In un mondo, contrassegnato da tragedie e da crudeltà che rubano la speranza alle persone, in cui crescono i calvari, i percorsi di esistenze drammaticamente sole, abbiamo bisogno di imparare da Benedetta. Pur sommersi da tante comunicazioni ed interconnessioni rimaniamo isolati nella sofferenza, portando sulle spalle fardelli troppo pesanti. Spesso non ci sorregge il senso della vita. Cresce l’angoscia e, talvolta, la disperazione. Tutto diventa insopportabile ed appare ingiusto. Non si è lieti e in pace col mondo. E così, non esiste estasi, uscita da sé, e nemmeno l’incanto di una natura che esprime la bellezza e la bontà del Creatore. Gli altri appaiono estranei, esseri ostili, anziché fratelli. La sofferenza è un fardello troppo pesante e non c’è modo di metabolizzarlo, di trasformarlo in atto d’amore e di offerta per i fratelli e per Dio.

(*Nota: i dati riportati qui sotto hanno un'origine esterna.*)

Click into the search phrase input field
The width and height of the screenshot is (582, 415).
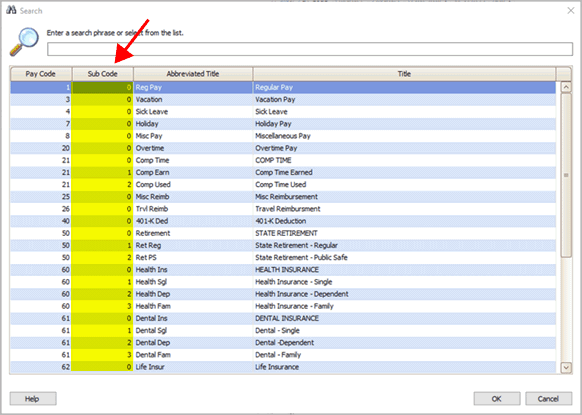310,49
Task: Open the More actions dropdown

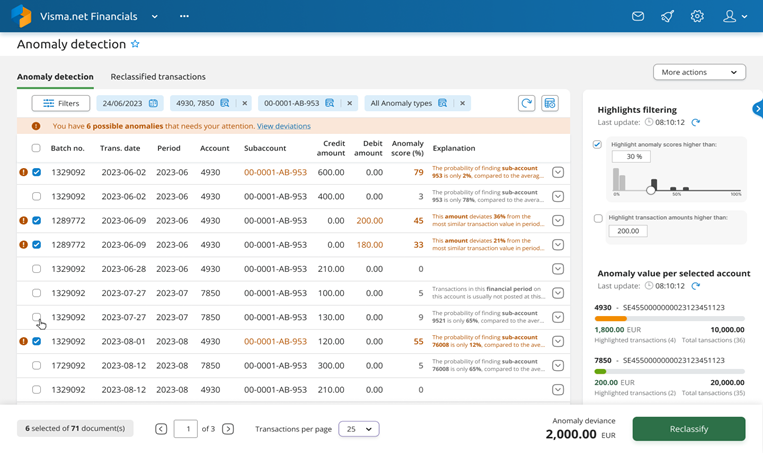Action: tap(699, 72)
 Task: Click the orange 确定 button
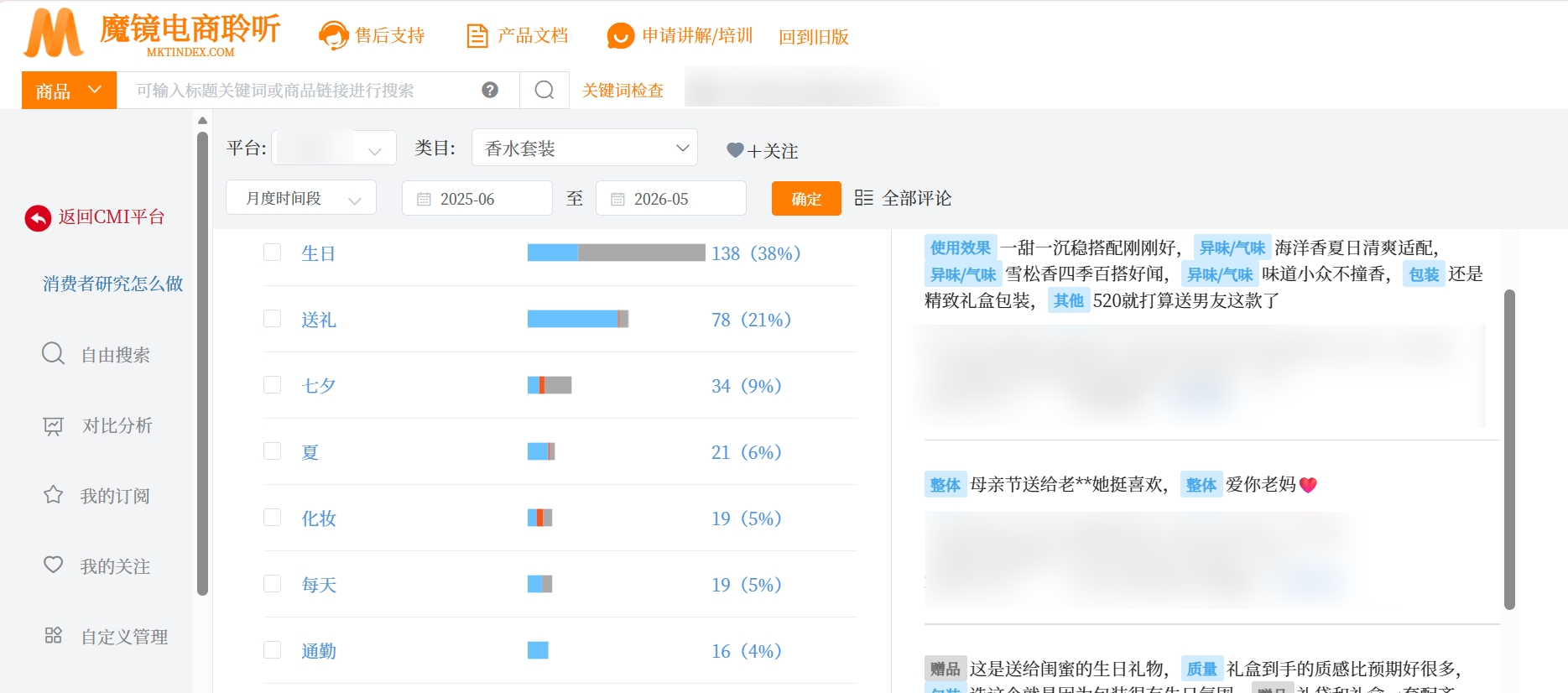(x=806, y=199)
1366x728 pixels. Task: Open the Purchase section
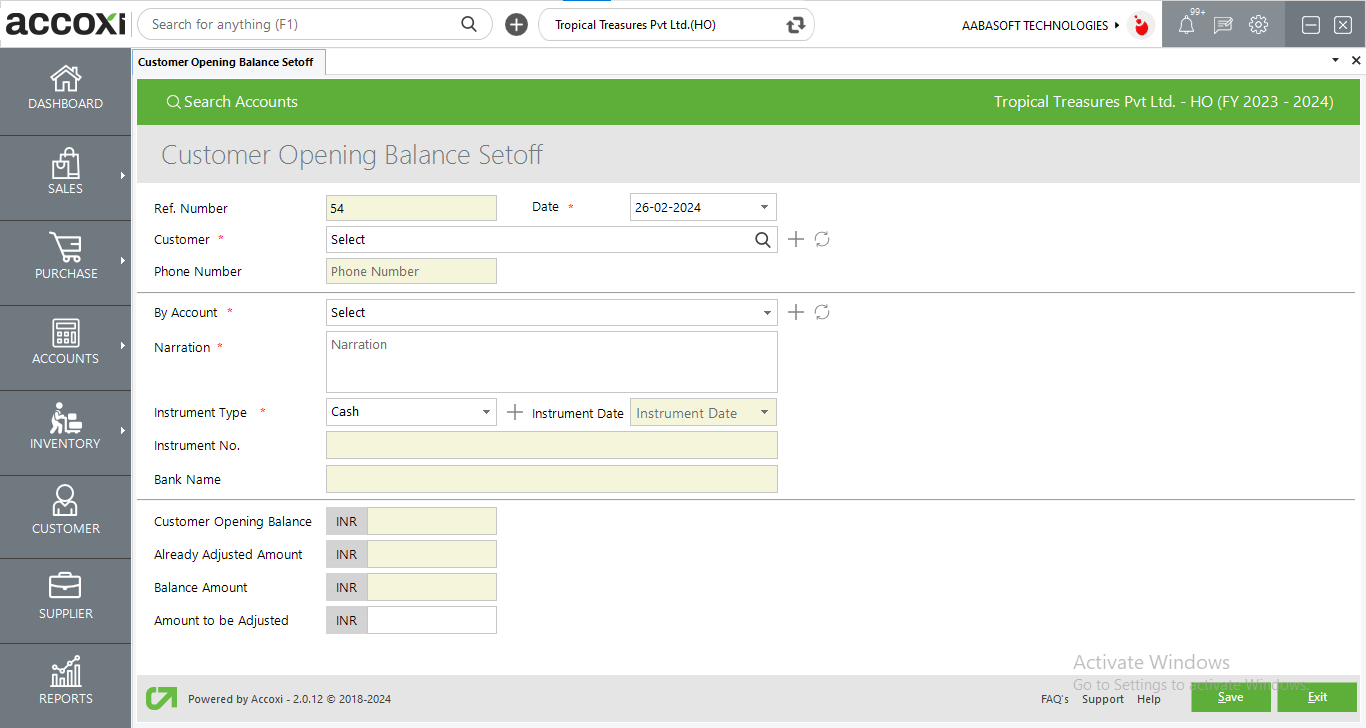point(65,260)
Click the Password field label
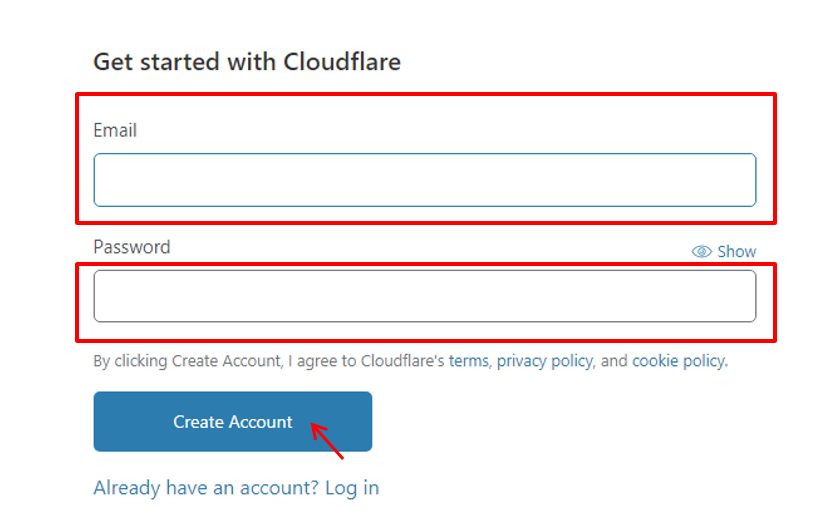The image size is (840, 522). [132, 247]
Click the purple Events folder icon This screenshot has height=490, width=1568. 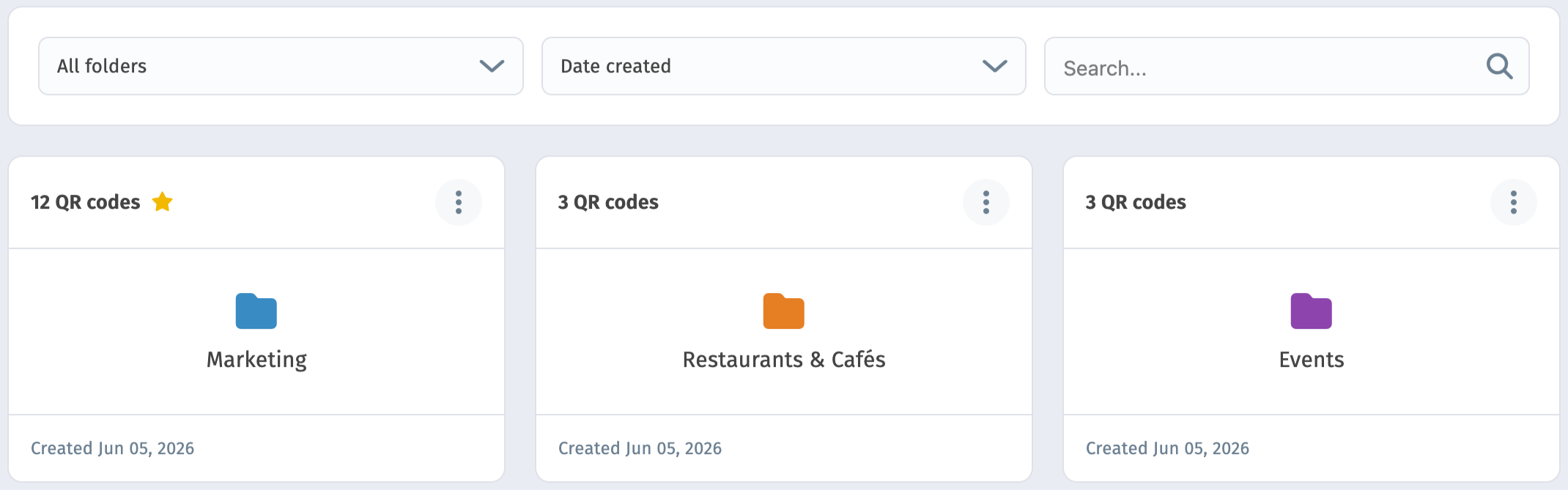coord(1312,311)
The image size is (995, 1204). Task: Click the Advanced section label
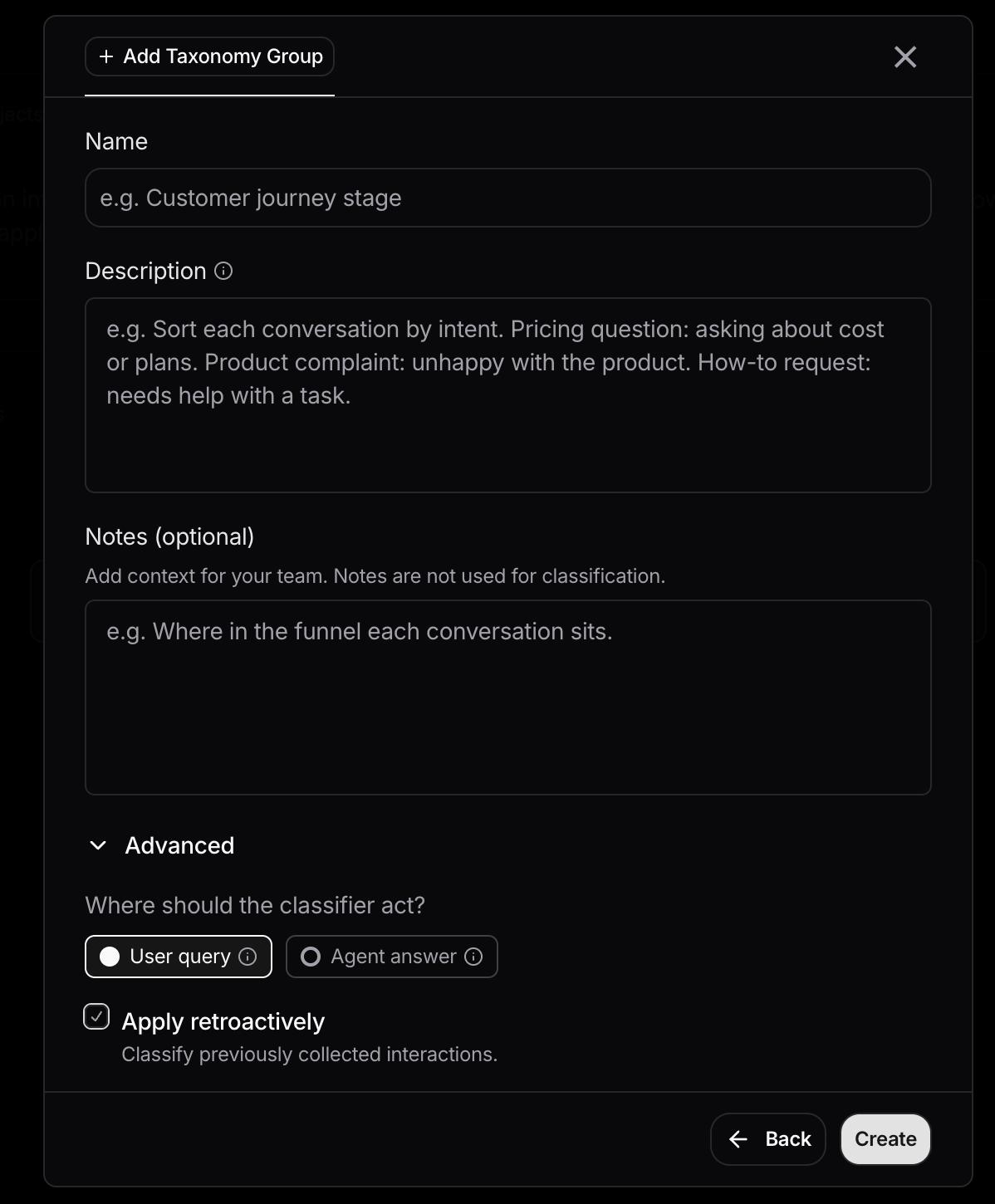[x=179, y=845]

Non vi sono traguardi trascendenti, purificazioni interiori, svolte importanti. C’è la percezione solo di se stessi, di pesi insopportabili. Cari fratelli e sorelle, quando tutto sembra perduto, solo la fede in Gesù, dà la forza per proseguire e camminare eroicamente. Uniti a Gesù che redime e salva si può ancora sognare un mondo nuovo, meno violento, più fraterno e giusto. Si può sognare anche una Chiesa meno chiusa in se stessa, meno impegnata solo nella conservazione dell’esistente. Da un rinnovato incontro con Colui che vive nella storia e nella comunità dei credenti, può derivare l’impulso ad una fede adulta, più esplicita, che consente di cogliere e di coltivare un progetto, unificato ed unificante, interamente centrato sul Figlio di Dio che è venuto a ricapitolare tutto in sé.

Nell’incontro con Lui, anche in questa Eucaristia che stiamo celebrando, cresce la consolante certezza che della nostra vita e della città architetto e costruttore è Dio stesso, come peraltro ci ha detto la Lettera agli Ebrei oggi proclamata (cf Eb 11, 1-2.8-12). Viviamo tenendoci pronti ad accogliere in ogni istante il Signore che viene. Saremo beati, felici, come ci dice il Vangelo di Luca (12,32-48), quando il Signore, venendo, ci troverà vigilanti, ossia pronti ad accoglierlo nella nostra vita. Chi rimane fedele alla propria vocazione e missione, quella di annunciatore e portatore di Cristo, riceverà una ricompensa oltre ogni previsione. Mangerà e berrà in eterno alla sua mensa. Troveremo Lui che ci farà mettere a tavola, e passerà a servirci, con le mani colme di doni.